─── Raw data ───

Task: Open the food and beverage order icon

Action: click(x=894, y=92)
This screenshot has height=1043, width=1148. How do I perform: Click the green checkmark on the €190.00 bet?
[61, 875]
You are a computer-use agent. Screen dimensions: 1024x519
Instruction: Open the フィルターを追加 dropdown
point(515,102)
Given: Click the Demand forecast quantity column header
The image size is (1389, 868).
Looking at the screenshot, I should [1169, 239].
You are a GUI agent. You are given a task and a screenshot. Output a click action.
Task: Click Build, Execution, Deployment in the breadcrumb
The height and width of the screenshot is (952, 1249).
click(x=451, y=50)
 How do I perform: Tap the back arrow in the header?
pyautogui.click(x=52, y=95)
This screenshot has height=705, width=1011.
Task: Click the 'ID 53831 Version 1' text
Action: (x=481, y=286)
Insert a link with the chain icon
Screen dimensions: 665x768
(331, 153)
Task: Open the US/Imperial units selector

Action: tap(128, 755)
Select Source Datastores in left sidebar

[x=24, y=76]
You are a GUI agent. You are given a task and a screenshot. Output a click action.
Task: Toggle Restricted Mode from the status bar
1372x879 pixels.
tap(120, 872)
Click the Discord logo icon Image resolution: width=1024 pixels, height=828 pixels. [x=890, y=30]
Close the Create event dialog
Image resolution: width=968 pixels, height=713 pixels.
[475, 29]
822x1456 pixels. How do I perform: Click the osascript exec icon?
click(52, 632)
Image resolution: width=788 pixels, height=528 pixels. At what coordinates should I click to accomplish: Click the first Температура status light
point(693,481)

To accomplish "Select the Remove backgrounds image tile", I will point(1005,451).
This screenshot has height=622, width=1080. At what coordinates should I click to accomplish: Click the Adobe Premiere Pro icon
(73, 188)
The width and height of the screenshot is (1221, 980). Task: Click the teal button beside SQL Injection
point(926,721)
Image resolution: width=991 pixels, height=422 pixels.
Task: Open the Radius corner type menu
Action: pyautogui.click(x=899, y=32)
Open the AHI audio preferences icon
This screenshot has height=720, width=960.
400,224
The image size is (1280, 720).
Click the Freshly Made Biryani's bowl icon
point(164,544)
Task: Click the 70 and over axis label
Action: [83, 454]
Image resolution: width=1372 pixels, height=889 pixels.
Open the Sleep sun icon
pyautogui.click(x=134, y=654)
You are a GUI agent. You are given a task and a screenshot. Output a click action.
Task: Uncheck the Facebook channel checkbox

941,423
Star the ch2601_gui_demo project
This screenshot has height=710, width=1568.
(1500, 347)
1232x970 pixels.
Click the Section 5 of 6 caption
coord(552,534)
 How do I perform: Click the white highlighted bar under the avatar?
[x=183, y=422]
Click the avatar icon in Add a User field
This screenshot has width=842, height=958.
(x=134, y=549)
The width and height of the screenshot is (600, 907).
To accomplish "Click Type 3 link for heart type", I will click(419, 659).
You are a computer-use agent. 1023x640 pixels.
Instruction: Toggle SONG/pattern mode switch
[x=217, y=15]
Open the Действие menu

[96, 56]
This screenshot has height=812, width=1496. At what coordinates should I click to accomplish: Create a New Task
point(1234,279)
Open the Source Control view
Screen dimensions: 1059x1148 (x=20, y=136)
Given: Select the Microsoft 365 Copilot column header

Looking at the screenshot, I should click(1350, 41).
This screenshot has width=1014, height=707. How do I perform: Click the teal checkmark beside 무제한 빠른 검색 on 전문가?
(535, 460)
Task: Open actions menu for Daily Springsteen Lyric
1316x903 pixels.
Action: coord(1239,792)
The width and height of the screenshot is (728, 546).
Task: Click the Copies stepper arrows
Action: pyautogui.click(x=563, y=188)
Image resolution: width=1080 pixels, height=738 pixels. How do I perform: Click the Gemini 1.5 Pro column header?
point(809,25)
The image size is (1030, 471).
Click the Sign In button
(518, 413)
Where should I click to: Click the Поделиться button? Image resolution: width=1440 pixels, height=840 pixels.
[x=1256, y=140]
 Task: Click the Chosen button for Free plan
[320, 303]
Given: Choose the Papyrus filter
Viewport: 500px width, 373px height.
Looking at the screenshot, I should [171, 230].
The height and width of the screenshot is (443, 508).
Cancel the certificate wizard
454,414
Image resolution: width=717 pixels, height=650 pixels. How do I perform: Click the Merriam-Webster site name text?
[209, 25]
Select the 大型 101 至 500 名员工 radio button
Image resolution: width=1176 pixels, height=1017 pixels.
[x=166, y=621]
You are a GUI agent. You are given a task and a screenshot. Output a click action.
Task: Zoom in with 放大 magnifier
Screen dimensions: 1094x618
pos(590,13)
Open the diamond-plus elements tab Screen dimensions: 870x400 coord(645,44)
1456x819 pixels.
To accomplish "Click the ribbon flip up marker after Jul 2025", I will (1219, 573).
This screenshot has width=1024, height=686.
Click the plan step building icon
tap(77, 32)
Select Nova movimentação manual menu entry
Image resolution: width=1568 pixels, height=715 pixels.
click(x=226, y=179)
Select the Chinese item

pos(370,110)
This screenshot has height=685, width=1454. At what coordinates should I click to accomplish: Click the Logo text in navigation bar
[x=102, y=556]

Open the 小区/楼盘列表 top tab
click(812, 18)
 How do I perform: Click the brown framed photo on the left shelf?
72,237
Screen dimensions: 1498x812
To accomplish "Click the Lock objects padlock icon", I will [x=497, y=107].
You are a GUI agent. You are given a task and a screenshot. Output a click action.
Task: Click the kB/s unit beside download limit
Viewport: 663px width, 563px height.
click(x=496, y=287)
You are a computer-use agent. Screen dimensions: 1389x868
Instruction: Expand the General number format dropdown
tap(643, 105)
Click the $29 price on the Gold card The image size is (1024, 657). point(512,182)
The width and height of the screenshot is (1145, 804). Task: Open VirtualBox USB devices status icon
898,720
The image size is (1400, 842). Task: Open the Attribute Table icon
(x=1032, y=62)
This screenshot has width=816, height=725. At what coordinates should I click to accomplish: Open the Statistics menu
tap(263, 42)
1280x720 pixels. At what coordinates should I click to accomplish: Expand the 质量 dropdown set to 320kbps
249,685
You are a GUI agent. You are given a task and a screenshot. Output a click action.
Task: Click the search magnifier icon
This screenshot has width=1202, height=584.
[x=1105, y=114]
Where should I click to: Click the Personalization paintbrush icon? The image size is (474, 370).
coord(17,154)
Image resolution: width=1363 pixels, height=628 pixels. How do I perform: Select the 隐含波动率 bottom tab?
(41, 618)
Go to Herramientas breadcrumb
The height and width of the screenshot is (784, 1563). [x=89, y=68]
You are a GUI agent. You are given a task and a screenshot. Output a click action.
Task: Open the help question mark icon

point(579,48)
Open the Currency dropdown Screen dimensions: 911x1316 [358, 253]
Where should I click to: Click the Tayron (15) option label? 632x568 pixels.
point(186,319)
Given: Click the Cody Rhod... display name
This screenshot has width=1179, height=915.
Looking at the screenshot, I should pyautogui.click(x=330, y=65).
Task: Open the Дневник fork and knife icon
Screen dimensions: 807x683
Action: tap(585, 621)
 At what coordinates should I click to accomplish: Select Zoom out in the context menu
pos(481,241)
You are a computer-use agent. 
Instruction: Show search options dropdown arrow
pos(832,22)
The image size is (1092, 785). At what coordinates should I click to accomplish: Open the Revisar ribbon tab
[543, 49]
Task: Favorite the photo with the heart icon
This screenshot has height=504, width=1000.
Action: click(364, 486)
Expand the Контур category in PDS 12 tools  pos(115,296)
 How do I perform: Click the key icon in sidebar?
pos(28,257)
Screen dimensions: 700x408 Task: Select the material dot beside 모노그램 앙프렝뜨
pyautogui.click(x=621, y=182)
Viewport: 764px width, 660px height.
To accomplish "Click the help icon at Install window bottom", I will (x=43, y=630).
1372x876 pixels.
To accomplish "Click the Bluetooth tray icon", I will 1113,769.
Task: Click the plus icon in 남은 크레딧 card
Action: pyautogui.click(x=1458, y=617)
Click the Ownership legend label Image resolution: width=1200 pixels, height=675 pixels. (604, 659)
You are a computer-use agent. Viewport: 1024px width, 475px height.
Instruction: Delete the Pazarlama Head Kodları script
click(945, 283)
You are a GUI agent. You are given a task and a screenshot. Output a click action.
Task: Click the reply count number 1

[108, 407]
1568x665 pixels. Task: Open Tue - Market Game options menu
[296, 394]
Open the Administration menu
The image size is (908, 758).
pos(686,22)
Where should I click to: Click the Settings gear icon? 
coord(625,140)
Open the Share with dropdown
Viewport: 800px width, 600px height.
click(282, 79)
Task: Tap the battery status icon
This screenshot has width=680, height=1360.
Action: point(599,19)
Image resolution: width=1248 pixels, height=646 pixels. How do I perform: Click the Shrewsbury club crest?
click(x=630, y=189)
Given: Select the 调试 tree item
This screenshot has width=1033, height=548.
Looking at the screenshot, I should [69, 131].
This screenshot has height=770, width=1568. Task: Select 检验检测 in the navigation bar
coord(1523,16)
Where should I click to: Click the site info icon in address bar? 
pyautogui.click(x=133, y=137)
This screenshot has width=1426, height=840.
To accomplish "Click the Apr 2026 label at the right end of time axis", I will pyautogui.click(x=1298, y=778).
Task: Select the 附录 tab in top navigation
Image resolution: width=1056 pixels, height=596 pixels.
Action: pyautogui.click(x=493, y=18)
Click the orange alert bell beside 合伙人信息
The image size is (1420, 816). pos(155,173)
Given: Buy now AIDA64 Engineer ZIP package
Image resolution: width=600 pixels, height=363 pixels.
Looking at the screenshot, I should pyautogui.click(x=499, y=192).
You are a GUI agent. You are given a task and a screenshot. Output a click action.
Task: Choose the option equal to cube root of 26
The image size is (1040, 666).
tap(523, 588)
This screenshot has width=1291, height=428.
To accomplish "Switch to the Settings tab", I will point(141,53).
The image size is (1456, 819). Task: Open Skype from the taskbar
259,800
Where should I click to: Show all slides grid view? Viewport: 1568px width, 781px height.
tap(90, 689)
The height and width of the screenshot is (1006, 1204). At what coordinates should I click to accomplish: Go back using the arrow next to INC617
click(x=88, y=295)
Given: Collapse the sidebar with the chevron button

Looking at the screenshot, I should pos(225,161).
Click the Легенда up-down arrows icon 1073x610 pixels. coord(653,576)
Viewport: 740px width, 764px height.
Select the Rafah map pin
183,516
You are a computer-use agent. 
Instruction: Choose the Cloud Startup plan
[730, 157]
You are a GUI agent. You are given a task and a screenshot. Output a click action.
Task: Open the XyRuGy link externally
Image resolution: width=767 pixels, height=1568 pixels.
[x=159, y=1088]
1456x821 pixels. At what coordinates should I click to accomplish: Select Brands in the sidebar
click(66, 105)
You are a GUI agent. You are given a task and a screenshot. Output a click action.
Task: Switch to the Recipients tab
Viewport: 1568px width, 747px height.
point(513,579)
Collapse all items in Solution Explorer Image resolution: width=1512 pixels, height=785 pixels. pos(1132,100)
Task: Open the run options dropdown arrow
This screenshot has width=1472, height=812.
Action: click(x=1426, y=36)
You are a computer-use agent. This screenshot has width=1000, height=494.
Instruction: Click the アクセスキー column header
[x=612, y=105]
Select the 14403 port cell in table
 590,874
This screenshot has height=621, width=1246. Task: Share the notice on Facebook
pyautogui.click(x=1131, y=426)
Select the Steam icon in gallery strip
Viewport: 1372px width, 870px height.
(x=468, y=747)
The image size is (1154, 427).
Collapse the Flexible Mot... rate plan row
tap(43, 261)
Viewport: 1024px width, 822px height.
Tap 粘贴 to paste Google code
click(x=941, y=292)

───

Prompt. Can you rewrite the data, starting at the line that has "Open the diamond-plus" and stopping after the line that has "will [x=497, y=107].", with "Screen dimensions" changed to "Display size" and nothing else altered?

Worked answer.
Open the diamond-plus elements tab Display size: 870x400 coord(645,44)
1456x819 pixels.
To accomplish "Click the ribbon flip up marker after Jul 2025", I will (1219, 573).
This screenshot has width=1024, height=686.
Click the plan step building icon
tap(77, 32)
Select Nova movimentação manual menu entry
Image resolution: width=1568 pixels, height=715 pixels.
click(x=226, y=179)
Select the Chinese item

pos(370,110)
This screenshot has height=685, width=1454. At what coordinates should I click to accomplish: Click the Logo text in navigation bar
[x=102, y=556]

Open the 小区/楼盘列表 top tab
click(812, 18)
 How do I perform: Click the brown framed photo on the left shelf?
72,237
Display size: 1498x812
To accomplish "Click the Lock objects padlock icon", I will [x=497, y=107].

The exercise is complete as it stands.